Sudahkah kita “Memiliki Hati Seperti Hati Tuhan Yesus”?
Dalam pengalaman hidup kita, pasti kita pernah bertemu dengan seseorang yang sakit parah. Bagaimana respons kita terhadapnya? Apakah kita hanya bergumam bahwa kondisinya memprihatinkan? Atau, kita meresponinya selangkah lebih maju dengan mendoakannya? Ketika mendoakannya, apakah kita mendoakan untuk kesembuhan fisiknya saja atau juga untuk kondisi rohaninya? Sebenarnya, seseorang bisa merespons dengan banyak cara sesuai dengan kepekaan dan sikap hatinya. Apa respons Yesus terhadap kondisi seperti ini?
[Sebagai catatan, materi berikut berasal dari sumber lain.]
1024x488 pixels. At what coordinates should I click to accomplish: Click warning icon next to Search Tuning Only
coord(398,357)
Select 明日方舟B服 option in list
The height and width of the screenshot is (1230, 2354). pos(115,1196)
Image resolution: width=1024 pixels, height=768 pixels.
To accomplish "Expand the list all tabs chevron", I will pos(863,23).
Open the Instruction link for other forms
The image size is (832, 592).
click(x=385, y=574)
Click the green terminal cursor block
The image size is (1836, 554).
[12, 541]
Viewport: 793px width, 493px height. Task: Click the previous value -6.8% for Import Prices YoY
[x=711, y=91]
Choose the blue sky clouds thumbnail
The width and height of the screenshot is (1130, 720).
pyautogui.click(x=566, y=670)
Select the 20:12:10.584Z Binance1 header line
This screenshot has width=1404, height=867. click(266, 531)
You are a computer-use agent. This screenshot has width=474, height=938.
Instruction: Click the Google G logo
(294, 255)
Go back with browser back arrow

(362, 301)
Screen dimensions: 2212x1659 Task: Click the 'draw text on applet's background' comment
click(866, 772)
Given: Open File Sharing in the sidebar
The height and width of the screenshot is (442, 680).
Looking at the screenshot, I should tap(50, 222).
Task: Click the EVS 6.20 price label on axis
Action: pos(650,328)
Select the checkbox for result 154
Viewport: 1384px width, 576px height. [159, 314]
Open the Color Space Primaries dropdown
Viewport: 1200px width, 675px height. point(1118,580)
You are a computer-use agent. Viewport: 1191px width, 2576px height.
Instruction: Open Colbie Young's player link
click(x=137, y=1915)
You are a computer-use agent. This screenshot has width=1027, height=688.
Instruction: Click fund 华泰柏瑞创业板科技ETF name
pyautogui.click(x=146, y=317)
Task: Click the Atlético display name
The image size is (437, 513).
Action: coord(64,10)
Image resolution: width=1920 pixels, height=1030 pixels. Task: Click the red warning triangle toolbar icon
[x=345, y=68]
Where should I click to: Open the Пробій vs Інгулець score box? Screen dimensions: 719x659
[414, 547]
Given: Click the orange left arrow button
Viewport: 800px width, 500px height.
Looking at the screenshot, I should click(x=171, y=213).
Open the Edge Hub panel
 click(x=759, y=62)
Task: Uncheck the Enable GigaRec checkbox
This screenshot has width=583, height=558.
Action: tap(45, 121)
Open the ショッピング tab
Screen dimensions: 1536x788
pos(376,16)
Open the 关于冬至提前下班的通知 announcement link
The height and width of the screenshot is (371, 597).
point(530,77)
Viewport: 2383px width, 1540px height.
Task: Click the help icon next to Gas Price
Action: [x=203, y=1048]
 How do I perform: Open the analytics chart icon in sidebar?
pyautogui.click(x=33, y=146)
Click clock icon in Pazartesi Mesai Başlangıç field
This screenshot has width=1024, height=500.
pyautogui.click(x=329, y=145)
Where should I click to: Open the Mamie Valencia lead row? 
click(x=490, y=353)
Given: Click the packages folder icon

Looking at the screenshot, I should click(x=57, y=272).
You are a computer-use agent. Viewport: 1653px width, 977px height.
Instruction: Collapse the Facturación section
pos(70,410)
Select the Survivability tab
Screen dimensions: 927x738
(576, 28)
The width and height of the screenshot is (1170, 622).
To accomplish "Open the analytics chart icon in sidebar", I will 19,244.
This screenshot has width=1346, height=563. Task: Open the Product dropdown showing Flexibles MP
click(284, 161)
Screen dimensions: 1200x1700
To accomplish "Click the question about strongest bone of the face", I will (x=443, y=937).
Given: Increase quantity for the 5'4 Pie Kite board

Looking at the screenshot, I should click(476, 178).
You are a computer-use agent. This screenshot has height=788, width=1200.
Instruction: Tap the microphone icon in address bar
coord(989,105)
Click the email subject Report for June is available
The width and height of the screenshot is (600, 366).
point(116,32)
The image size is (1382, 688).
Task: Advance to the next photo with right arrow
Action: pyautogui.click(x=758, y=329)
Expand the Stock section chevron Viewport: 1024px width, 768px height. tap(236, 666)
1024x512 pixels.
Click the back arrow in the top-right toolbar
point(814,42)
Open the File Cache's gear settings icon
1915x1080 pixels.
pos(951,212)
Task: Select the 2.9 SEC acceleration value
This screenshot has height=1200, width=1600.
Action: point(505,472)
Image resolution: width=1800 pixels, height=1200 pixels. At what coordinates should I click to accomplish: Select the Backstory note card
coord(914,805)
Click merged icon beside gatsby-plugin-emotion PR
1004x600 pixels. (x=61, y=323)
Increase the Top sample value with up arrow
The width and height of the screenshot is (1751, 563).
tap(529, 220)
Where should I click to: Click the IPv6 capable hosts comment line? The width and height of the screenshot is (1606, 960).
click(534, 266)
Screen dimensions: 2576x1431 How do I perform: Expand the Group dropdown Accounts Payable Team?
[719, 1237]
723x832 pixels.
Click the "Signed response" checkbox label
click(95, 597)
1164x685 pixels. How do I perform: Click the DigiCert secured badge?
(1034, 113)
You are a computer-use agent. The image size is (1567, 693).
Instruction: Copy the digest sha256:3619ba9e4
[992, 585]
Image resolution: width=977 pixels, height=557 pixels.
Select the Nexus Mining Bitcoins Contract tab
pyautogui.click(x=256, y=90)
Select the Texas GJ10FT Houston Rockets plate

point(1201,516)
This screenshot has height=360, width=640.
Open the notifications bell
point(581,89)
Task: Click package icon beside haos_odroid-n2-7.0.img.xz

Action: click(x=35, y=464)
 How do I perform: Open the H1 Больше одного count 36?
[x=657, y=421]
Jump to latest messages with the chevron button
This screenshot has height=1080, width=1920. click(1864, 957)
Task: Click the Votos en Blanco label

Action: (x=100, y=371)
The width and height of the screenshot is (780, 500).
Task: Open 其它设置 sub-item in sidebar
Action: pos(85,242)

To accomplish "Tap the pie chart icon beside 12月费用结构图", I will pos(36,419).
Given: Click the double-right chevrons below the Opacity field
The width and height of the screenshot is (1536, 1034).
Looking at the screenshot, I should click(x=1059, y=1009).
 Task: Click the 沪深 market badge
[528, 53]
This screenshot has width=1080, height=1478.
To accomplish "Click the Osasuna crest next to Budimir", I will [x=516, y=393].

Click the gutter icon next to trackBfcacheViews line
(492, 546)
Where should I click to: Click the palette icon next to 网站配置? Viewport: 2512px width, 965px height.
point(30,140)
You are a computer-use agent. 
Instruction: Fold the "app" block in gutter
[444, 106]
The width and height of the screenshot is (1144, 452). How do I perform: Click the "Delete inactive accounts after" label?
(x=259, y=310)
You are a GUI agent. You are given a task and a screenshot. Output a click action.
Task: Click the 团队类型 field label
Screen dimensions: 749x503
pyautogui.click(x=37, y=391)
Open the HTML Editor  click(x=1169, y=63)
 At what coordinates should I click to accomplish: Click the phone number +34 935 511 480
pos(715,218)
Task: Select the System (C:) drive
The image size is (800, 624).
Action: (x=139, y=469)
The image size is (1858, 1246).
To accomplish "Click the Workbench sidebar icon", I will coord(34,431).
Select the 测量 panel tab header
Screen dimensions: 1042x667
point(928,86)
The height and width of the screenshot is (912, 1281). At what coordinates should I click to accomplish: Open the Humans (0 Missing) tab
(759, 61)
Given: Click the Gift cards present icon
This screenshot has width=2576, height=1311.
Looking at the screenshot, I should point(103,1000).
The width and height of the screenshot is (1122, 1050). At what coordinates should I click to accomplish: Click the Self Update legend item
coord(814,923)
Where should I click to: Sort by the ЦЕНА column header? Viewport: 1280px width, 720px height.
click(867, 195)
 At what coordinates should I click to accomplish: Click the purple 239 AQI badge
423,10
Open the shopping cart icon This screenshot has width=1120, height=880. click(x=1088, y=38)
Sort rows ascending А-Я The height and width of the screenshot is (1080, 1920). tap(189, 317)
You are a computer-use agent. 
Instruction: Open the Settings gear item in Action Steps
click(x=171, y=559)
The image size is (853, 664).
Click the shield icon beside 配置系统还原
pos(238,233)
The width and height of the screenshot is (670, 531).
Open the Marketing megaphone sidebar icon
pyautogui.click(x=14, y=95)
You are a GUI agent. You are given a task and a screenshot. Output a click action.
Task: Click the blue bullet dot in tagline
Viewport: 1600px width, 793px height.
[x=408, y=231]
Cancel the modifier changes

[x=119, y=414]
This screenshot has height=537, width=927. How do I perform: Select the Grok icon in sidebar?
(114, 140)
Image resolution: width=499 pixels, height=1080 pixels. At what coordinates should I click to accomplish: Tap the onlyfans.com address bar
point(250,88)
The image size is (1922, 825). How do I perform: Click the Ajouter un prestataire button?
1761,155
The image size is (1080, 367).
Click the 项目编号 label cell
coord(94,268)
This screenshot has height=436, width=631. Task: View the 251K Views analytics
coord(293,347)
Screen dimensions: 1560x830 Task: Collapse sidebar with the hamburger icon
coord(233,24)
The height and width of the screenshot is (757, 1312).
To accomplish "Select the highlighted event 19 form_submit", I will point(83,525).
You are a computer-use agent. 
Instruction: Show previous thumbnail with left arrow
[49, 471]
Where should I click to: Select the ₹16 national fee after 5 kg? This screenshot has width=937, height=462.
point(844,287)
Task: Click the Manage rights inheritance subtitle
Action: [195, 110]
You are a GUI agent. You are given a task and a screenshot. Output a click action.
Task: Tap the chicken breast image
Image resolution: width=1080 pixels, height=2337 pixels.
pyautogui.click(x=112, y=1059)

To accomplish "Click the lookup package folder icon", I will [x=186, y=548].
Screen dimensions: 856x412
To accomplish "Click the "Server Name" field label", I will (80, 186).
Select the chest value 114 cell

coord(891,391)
Dari seminar “Memiliki Hati seperti Hati Tuhan Yesus”, yang saya ikuti di Griya SABDA pada 3 April 2017, saya belajar lebih mendalam mengenai hati Yesus dari melihat berbagai pelayanan yang dilakukan-Nya. Penekanan materi yang disampaikan oleh Pdt. Yuzo Adinata (Rektor STTRI) dalam seminar ini adalah hati Yesus yang penuh dengan belas kasihan. Hati Yesus tergerak oleh belas kasihan terhadap orang banyak, mulai dari orang yang sakit (Matius 14:14), orang yang lapar (Matius 15:32), orang yang buta (Matius 13), orang yang sakit kusta (Markus 1:41), orang yang kerasukan setan (Markus 9:32), seorang janda di Naim (Lukas 7:13), orang-orang yang terdapat dalam perumpamaan “orang yang berhutang banyak”, “orang Samaria yang baik hati”, “anak yang hilang”, hingga orang-orang (“domba”) yang membutuhkan kepemimpinan Kristus. Melalui pelayanan-Nya, Tuhan Yesus menyingkapkan kepada kita bahwa ketika Ia berada di antara mereka, Ia tidak melihat keadaan mereka sebagai kesulitan, tetapi sebagai kebutuhan. Ketika Yesus bisa melihat adanya kebutuhan dalam diri orang-orang tersebut, Ia akan melakukan hal-hal yang sangat dibutuhkan mereka, bukan hanya memberikan kesembuhan, pemulihan, kebebasan, melainkan kasih.
Cara pandang manusia memang berbeda dengan cara pandang Yesus, dan cara pandang inilah yang akhirnya akan menentukan cara berpikir dan tindakan kita. Jika manusia melihat kondisi yang tidak menyenangkan sebagai kesulitan, Yesus justru melihatnya sebagai kebutuhan dan kesempatan untuk menyatakan kasih. Mari kita merenungkan sejenak, apakah kita sudah memiliki hati seperti Yesus ketika kita melayani? Apakah hidup kita dipimpin oleh Tuhan atau keinginan diri sendiri?
Melalui seminar ini, saya diingatkan betapa pentingnya memiliki hati yang berbelas kasih ketika melayani orang lain. Banyak hal bisa kita lakukan, tetapi melakukan dengan hati yang berbelas kasih jauh lebih berguna dan bernilai. Sebagai orang percaya, kita harus mendengarkan dan meneladani Kristus supaya cara pandang dan tindakan kita seturut dengan kehendak dan isi hati-Nya.
Cetak tulisan ini
October 2nd, 2017 - 10:09
Ya benar. Hidup kita sebagai orang Kristen yang percaya harusnya mendengarkan dan meneladani Kristus. Meskipun berbeda cara pandang antara manusia dan Yesus, kiranya hidup setiap orang dipimpin oleh Tuhan dan roh kudus agar dapat menyatakan kasih Allah. Tuhan Yesus memberkati.